ところで辞職願提出の効力は提出者自身の意思につき考慮すべきであるところ、右の事実によれば郵政省当局が全逓支部一部役員をして辞職願の提出を指導させた行為は原告らが辞職願を提出するに至つたことの単なる動機となつたにとゞまるのでその行為が原告ら主張のようなものであつたかどうか、それが不当労働行為にあたるかどうかはともかくとして、提出者自身である原告らはいずれもその真意に基づいて辞職願を作成しこれを提出したものと認められる。

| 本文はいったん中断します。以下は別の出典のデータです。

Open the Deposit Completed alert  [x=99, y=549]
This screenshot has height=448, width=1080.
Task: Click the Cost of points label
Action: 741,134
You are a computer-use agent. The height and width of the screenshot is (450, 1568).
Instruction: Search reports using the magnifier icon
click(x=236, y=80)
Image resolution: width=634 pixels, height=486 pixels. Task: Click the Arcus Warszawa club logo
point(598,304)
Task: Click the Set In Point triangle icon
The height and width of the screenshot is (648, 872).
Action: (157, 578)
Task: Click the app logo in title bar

また郵政省当局の退職勧奨が強制となる旨の主張についても右勧奨に際しての言辞態度などが原告らに畏怖を生じさせるような程度のものであつたことを認めるべき証拠がないばかりか、原告らが勧奨者の行為に畏怖した状態のもとに退職の意思表示をしたと認めるべき証拠もない。

したがつて右原告らの主張は採用できない。

(三)  次に原告らの辞職願の撤回の主張について判断する。

まず原告ら主張の昭和三六年二月四日の撤回申出について審理すると、<証拠―省略>を綜合すれば、同日全逓近畿地方本部委員長槇野久次、全逓奈良地区委員長河霜菊雄が全逓下市支部長蜂谷重行ら数名の支部役員と辞職願提出者である原告上中栄美子、および訴外山本智子の下市関係者と他に上市関係者三名を加えて大阪郵政局において同局人事部長津島正らと会見し、その席上河霜委員長は当局側に対し原告らを含む組合員からさきに提出された辞職願を返して貰いたい旨申し入れ、当局者側は、「郵政局としては内部手続を終了しており、公文書となつているからお返しできない。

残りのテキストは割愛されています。